For the task of checking assumptions, it seems that assertions excel when:
The check might be costly so you want the option of disabling it
Using if-or-throw would be too much “noise” but you can bear the cost of one little assert <expr>
You want to leave a little comment which merely states something like:
// NOTE we KNOW that `x` is not null!
x.doWork();
Then the Java folks say that you should always replace that line with:
assert x != null;
x.doWork();
Or (in my opinion) if you prefer:
if (x == null) {
throw new IllegalStateException("shouldn’t be null");
}
x.doWork();
Things that follow from these principles
I think we can immediately expand on related principles (sibling answer) by using this “optional” principle (my gloss in cursive):
use exceptions when checking parameters passed to public or protected methods and constructors
Because you are checking things outside your code: code coming into your module
use exceptions when interacting with the user or when you expect the client code to recover from an exceptional situation
Because the input is from the user and has nothing to do with your code. Also assertions are not really something you are supposed to recover from.(†1)

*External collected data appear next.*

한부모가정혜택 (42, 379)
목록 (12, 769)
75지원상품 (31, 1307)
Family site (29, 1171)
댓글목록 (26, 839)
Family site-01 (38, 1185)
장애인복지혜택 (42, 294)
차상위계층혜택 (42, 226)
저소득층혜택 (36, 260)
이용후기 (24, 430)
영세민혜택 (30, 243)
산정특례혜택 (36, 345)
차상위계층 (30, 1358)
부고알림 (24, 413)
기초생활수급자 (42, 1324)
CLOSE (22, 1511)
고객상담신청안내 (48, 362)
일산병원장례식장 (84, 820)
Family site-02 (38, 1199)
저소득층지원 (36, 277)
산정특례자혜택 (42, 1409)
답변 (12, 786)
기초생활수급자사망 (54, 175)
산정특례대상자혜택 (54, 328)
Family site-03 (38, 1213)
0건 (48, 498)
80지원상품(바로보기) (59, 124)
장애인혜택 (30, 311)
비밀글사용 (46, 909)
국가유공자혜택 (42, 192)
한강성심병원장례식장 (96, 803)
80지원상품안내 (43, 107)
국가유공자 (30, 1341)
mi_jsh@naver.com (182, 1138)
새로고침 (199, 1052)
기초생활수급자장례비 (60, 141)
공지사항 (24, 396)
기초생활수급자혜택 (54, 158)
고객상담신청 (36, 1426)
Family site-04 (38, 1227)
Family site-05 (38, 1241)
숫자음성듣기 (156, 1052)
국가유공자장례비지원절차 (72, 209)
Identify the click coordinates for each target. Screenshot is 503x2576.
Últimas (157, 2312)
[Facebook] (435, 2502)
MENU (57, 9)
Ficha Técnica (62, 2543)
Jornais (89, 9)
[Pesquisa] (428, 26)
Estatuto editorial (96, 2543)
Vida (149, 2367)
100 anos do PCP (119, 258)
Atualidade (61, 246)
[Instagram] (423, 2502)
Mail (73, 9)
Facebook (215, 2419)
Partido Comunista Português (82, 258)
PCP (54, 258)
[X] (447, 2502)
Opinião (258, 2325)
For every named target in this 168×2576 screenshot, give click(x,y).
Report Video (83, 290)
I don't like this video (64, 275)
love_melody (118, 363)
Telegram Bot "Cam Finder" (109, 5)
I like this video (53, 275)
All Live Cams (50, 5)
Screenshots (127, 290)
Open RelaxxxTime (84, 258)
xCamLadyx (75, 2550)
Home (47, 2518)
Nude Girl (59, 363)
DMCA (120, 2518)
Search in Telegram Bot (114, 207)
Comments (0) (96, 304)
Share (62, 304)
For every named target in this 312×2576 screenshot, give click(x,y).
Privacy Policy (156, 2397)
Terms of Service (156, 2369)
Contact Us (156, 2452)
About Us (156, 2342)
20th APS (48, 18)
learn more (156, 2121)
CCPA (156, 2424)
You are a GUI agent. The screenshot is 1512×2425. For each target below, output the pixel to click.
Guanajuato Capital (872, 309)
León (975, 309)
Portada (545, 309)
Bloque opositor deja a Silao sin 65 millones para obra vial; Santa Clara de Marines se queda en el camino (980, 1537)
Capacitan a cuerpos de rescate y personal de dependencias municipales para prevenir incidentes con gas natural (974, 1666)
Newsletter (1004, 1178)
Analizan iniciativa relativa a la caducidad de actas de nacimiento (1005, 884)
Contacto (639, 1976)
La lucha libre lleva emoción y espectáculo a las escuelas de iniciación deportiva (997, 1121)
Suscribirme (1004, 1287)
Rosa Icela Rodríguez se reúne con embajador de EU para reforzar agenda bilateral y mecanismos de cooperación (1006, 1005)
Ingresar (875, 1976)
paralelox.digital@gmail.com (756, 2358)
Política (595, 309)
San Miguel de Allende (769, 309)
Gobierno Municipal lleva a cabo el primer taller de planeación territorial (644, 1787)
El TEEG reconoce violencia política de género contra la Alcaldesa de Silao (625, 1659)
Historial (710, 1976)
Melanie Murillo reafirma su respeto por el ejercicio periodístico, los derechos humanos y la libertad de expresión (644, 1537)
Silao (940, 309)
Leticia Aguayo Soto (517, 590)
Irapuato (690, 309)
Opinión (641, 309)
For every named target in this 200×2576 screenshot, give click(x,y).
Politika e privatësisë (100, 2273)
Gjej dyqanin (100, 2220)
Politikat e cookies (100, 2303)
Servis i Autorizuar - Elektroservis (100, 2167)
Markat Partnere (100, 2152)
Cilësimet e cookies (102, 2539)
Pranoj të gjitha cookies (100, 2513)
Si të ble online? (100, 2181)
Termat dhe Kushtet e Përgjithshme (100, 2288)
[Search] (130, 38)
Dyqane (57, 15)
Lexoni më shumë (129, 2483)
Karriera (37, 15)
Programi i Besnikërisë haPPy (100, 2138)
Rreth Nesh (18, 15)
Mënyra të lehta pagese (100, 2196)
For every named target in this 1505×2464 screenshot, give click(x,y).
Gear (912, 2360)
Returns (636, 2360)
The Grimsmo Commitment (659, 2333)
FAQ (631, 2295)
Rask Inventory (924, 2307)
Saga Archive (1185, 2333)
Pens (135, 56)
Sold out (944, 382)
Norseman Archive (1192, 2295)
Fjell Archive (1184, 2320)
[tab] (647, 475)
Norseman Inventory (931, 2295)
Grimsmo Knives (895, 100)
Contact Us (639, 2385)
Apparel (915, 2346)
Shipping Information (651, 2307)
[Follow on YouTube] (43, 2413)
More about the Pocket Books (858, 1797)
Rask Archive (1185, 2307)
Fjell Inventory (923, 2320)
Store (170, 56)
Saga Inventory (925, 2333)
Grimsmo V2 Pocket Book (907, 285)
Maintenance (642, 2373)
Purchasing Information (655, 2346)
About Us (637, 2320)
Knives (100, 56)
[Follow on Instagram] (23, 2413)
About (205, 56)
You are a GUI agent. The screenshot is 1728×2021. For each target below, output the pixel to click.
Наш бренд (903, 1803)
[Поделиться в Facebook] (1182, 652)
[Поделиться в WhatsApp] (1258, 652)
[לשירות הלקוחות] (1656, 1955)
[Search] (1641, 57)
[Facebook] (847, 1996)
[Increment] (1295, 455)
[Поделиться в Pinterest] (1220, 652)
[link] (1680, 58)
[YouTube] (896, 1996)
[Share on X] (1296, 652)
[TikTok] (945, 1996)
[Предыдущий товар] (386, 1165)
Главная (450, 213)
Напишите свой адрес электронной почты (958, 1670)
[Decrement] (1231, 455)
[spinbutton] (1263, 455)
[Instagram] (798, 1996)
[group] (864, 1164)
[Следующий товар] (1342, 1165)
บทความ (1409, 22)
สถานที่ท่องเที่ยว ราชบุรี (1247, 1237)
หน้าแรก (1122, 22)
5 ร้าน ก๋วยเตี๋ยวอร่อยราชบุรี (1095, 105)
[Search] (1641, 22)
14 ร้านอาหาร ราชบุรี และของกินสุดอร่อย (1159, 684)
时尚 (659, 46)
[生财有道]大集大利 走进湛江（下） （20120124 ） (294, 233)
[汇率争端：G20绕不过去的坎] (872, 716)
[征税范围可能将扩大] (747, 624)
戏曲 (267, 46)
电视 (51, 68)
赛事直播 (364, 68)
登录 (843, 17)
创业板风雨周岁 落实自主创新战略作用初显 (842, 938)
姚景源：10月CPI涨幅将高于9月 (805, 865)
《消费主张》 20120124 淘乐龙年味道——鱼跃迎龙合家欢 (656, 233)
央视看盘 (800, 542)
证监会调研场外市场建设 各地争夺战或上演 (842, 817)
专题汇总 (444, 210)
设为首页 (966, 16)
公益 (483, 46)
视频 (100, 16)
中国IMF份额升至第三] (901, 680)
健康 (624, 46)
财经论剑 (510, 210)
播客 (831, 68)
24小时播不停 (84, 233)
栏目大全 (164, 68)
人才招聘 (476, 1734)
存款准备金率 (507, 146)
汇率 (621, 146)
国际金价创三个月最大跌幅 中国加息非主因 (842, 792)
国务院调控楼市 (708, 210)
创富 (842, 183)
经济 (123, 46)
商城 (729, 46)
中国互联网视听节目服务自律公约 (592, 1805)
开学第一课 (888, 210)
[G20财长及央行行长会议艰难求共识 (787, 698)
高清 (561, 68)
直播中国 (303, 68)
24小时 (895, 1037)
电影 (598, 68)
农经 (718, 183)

use exceptions to address problems that might occur
I.e. errors that happen as a matter of course: not bugs in your code
use assertions when checking pre-conditions, post-conditions and invariants of private/internal code
Because it’s your own code: problems inside your own code are self-caused
use assertions to provide feedback to yourself or your developer team
Bugs are for developers to deal with
use assertions when checking for things that are very unlikely to happen otherwise it means that there is a serious flaw in your application
Key word “serious flaw in your application”
use assertions to state things that you (supposedly) know to be true
Checking assumptions
Notes
I think this is a general opinion. See also (my bold):
Why is AssertionError a subclass of Error rather than RuntimeException?
This issue was controversial. The expert group discussed it at length, and came to the conclusion that Error was more appropriate to discourage programmers from attempting to recover from assertion failures.